- What you are asked to do
Only an exact copy is wanted: the lines from the one holding "At what coordinates should I click to accomplish: Click" through the last line below, minus the pictures.

Segment Start: Supplied information

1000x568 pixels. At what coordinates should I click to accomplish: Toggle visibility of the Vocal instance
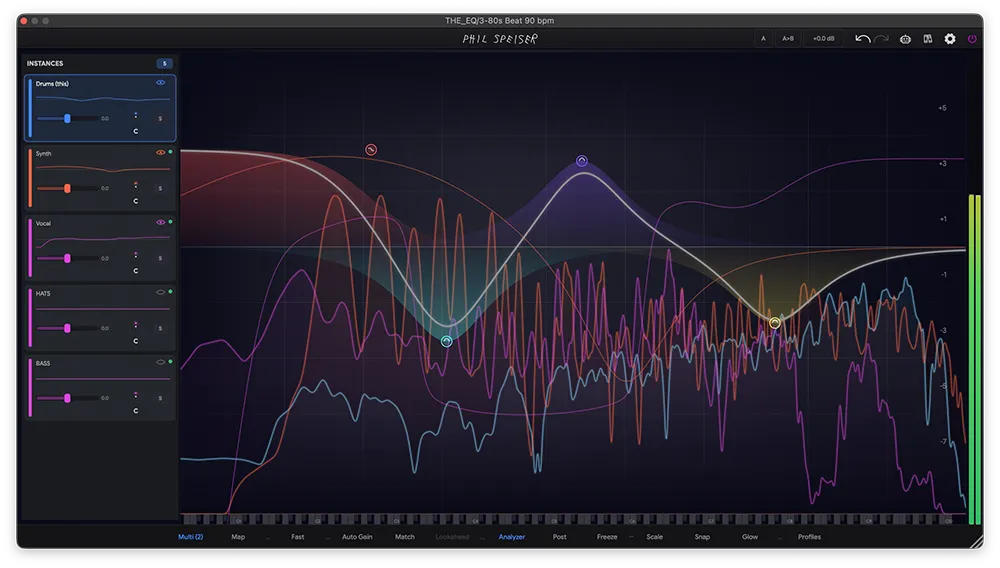(160, 222)
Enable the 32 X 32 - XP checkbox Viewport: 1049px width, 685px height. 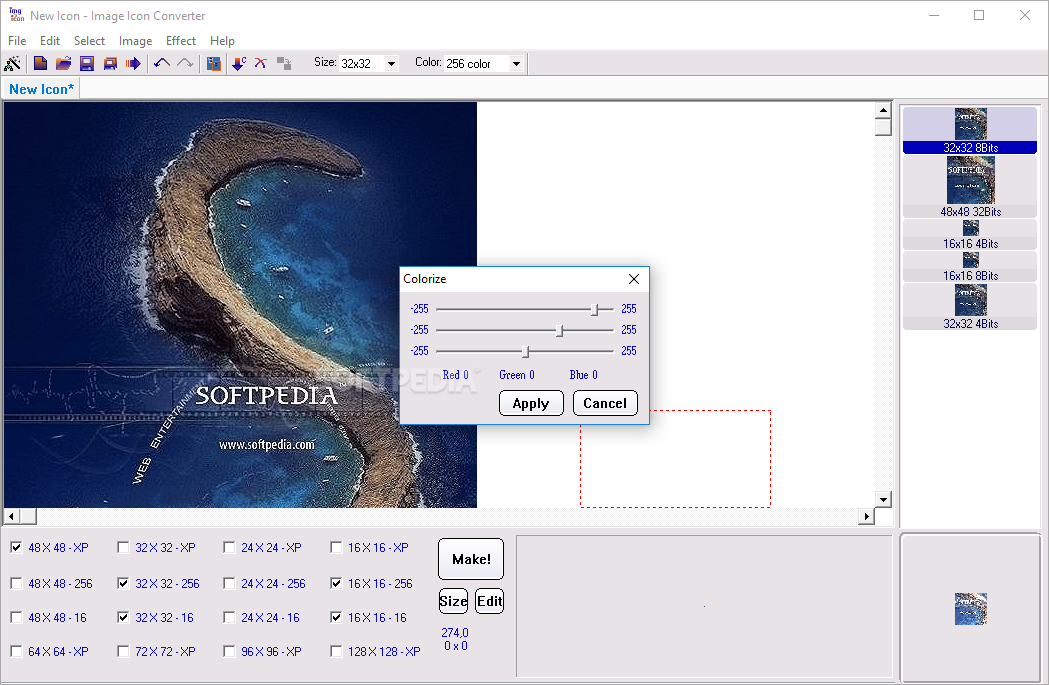(123, 547)
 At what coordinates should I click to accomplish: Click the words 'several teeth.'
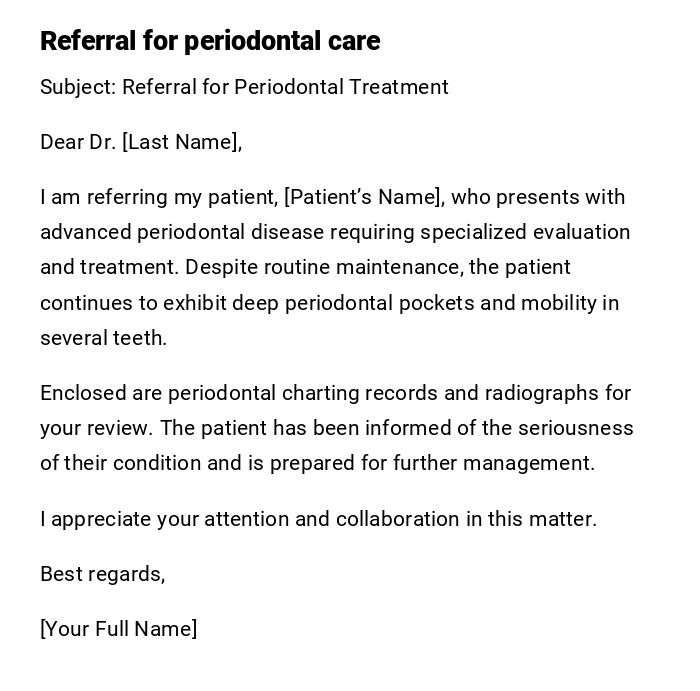103,338
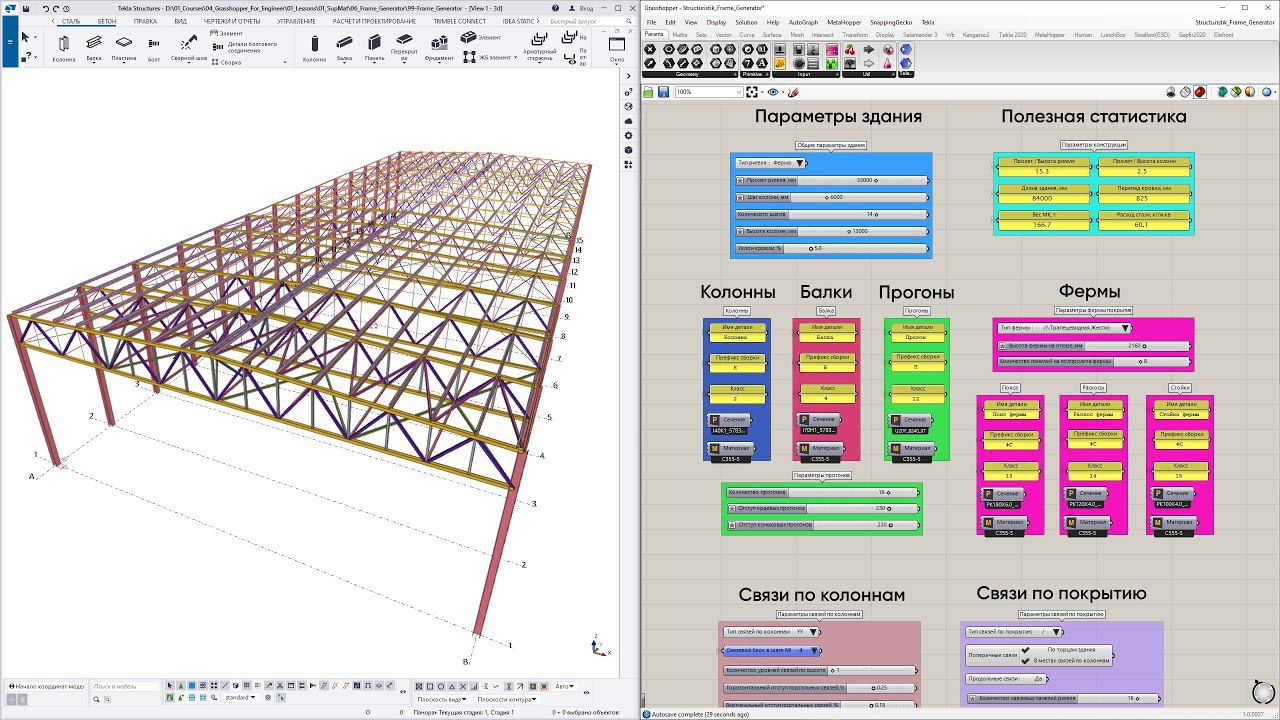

Segment End: Supplied information

- Result below
 At what coordinates should I click to accomplish: Click the words 'several teeth.'
103,338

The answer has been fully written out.